The Covid-19 global pandemic changed how Americans work, seemingly overnight. As many offices transitioned their teams to remote work, others in industries deemed essential scrambled to procure PPE and prepare their workplaces for new socially distant norms. Now that non-essential workers are beginning to return to their workplaces, a common question for employers becomes, “What happens if an employee is exposed to Covid-19 on the job? Is this a workers’ compensation issue?”
That depends, says Paul Hughes, president of Orlando-based Libertate Insurance Services, which provides workers’ compensation coverage to professional employer organizations, including XMI.
Normally, a communicable disease that could be contracted during the ordinary course of life (like the cold or flu) is excluded from workers’ compensation coverage. But several states have already amended their workers’ compensation laws to include Covid-19 “presumption” clauses.
To date, 26 states have added presumptions to their workers’ compensation laws (Tennessee is not one of them).

^^^^^^^^^^^^^^^^

WHAT THE TASK ASKS. Transcribe the passage on Covid-19 and workers' compensation, starting at "That depends, says" and ending at "one of them).".

Stored data:
^^^^^^^^^^^^^^^^

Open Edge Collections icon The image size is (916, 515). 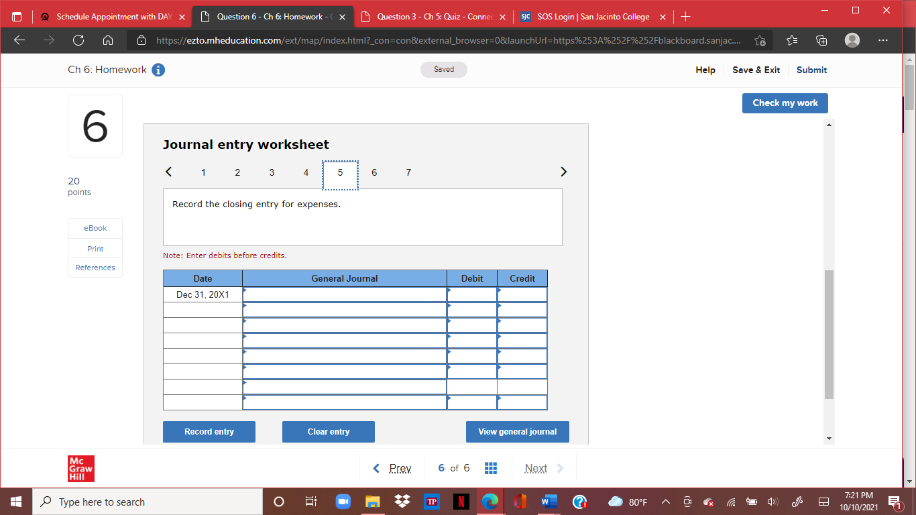pyautogui.click(x=821, y=40)
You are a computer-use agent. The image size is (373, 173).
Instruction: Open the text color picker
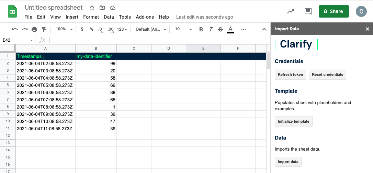pyautogui.click(x=230, y=29)
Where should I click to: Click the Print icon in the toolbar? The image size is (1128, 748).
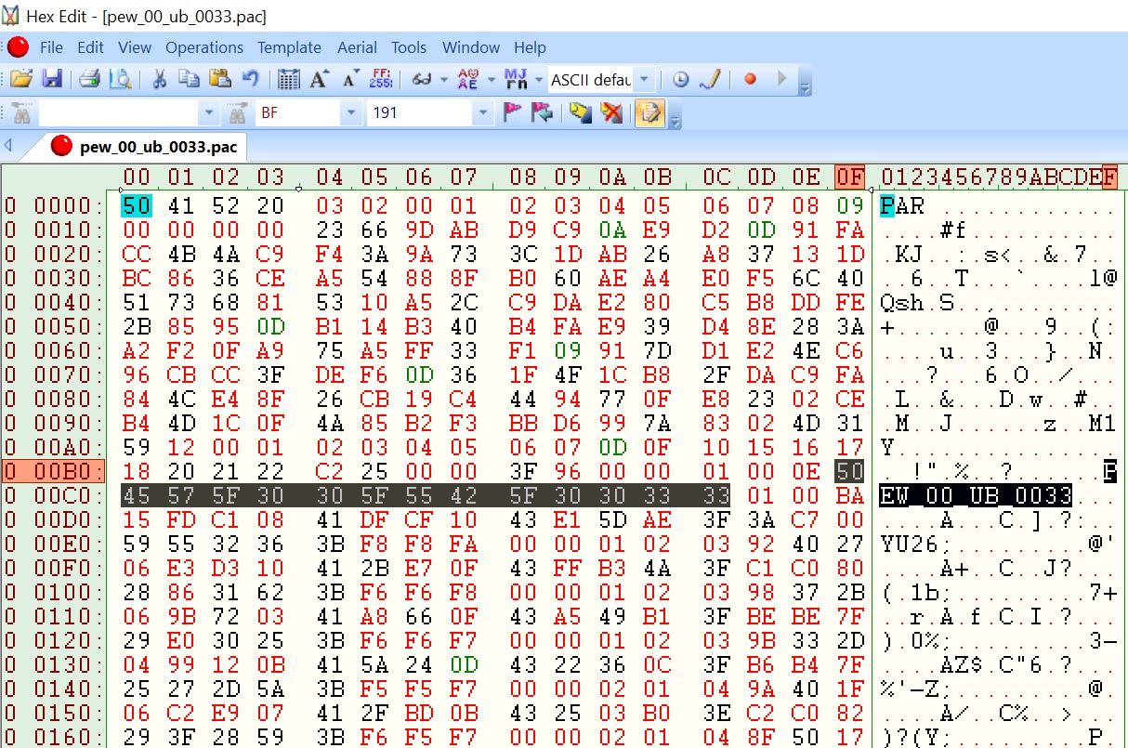click(89, 80)
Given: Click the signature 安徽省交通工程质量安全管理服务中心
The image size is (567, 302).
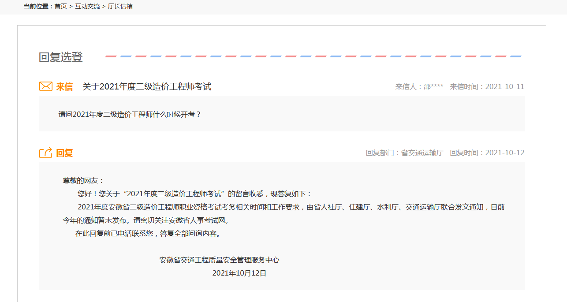Looking at the screenshot, I should 219,260.
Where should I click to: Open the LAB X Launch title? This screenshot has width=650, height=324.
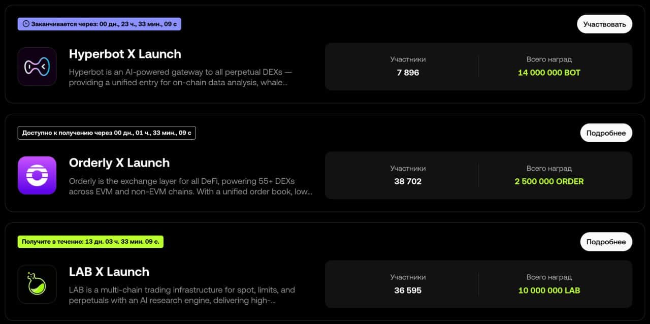[109, 272]
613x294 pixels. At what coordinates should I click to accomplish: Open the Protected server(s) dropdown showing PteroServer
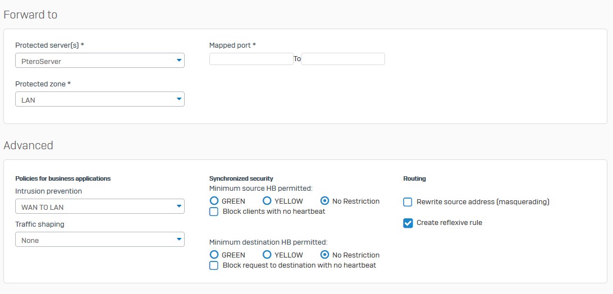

^^^^^^^^^^^^^^^^

EXERCISE RESULT.
That depends, says Paul Hughes, president of Orlando-based Libertate Insurance Services, which provides workers’ compensation coverage to professional employer organizations, including XMI.
Normally, a communicable disease that could be contracted during the ordinary course of life (like the cold or flu) is excluded from workers’ compensation coverage. But several states have already amended their workers’ compensation laws to include Covid-19 “presumption” clauses.
To date, 26 states have added presumptions to their workers’ compensation laws (Tennessee is not one of them).